Instructions to follow
Output, word for word, the line that contains "The width and height of the screenshot is (1276, 839)." and all lines after it in the records below, omitting pictures.

═════ The data

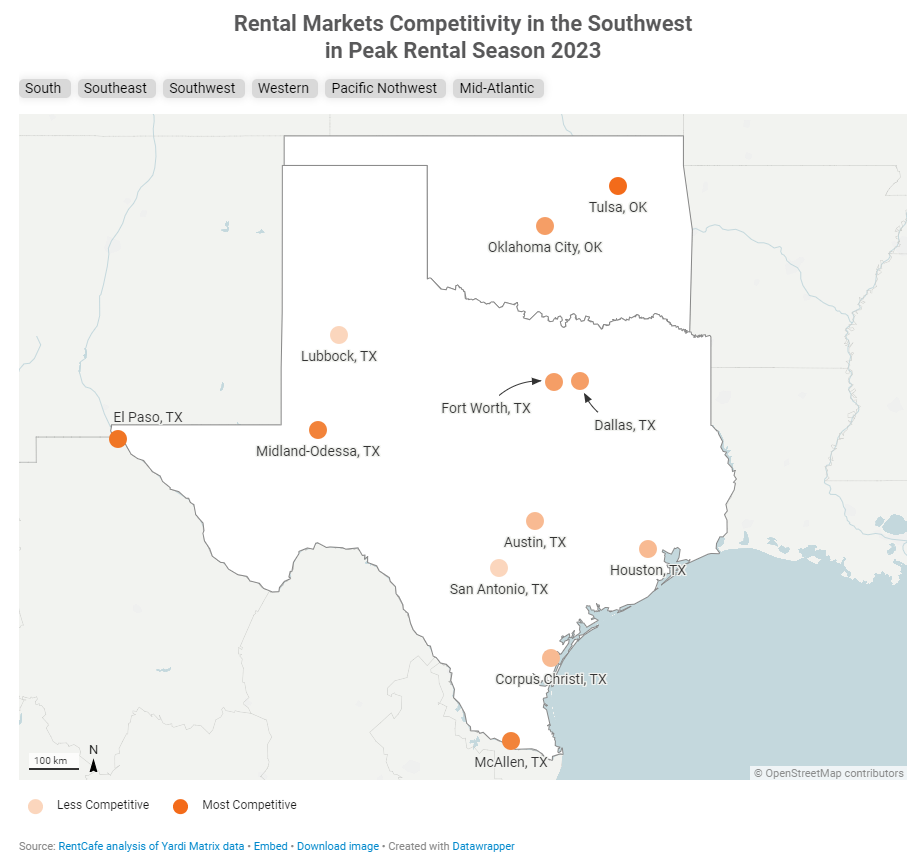Click the El Paso, TX marker
Screen dimensions: 919x863
click(118, 439)
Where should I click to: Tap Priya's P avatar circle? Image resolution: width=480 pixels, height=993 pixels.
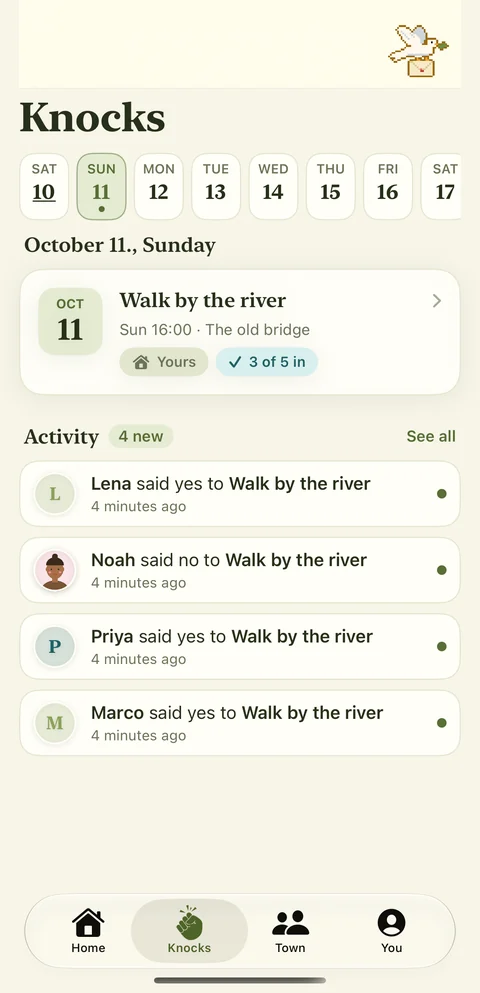(54, 647)
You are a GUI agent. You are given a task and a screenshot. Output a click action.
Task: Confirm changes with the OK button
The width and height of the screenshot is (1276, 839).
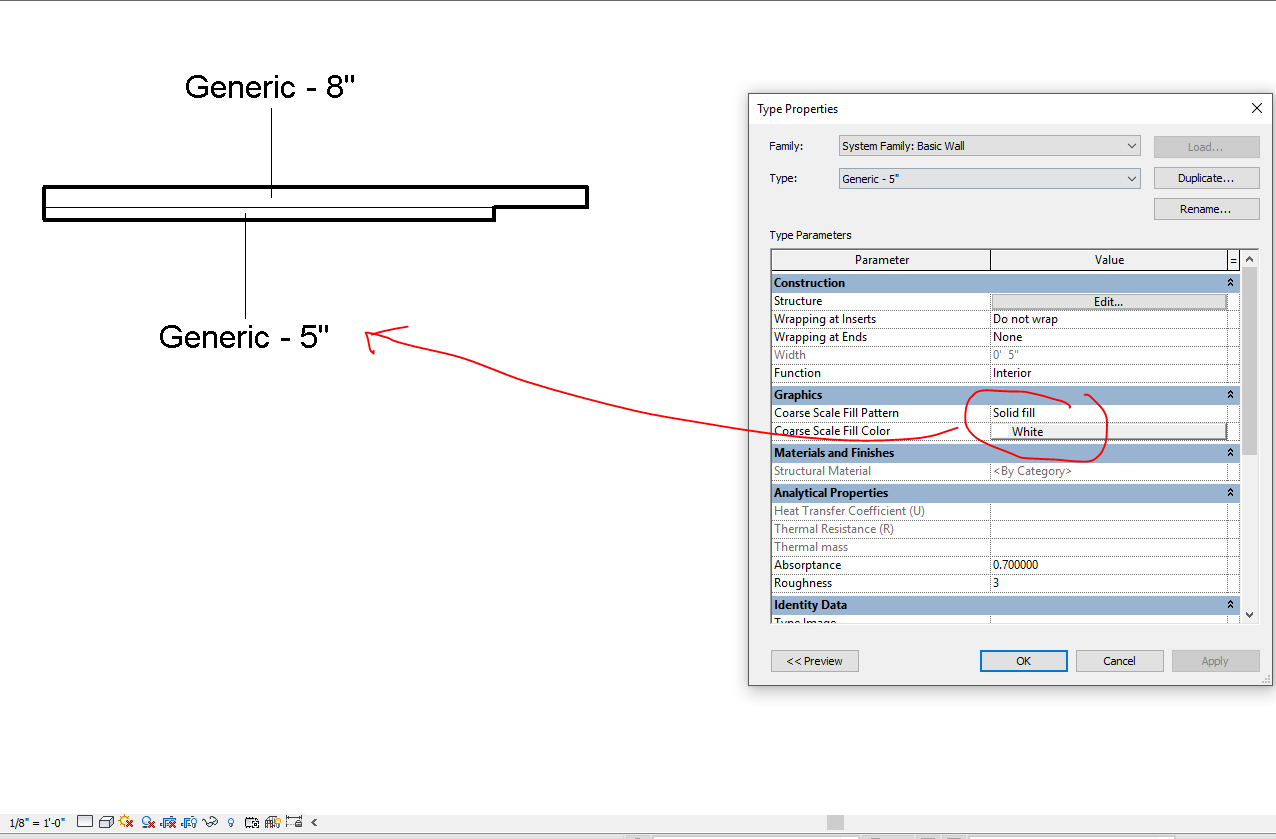(1023, 660)
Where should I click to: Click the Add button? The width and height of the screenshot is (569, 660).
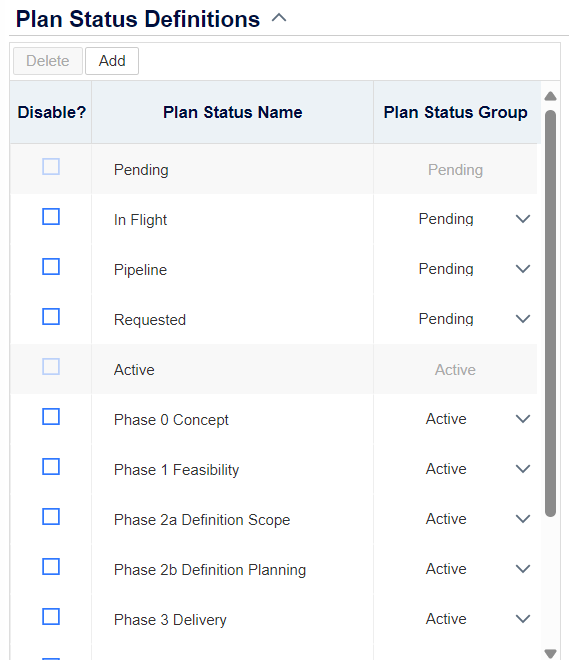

══════════

Task result
The width and height of the screenshot is (1276, 839).
(1023, 660)
Where should I click to: Click the Add button? The width and height of the screenshot is (569, 660).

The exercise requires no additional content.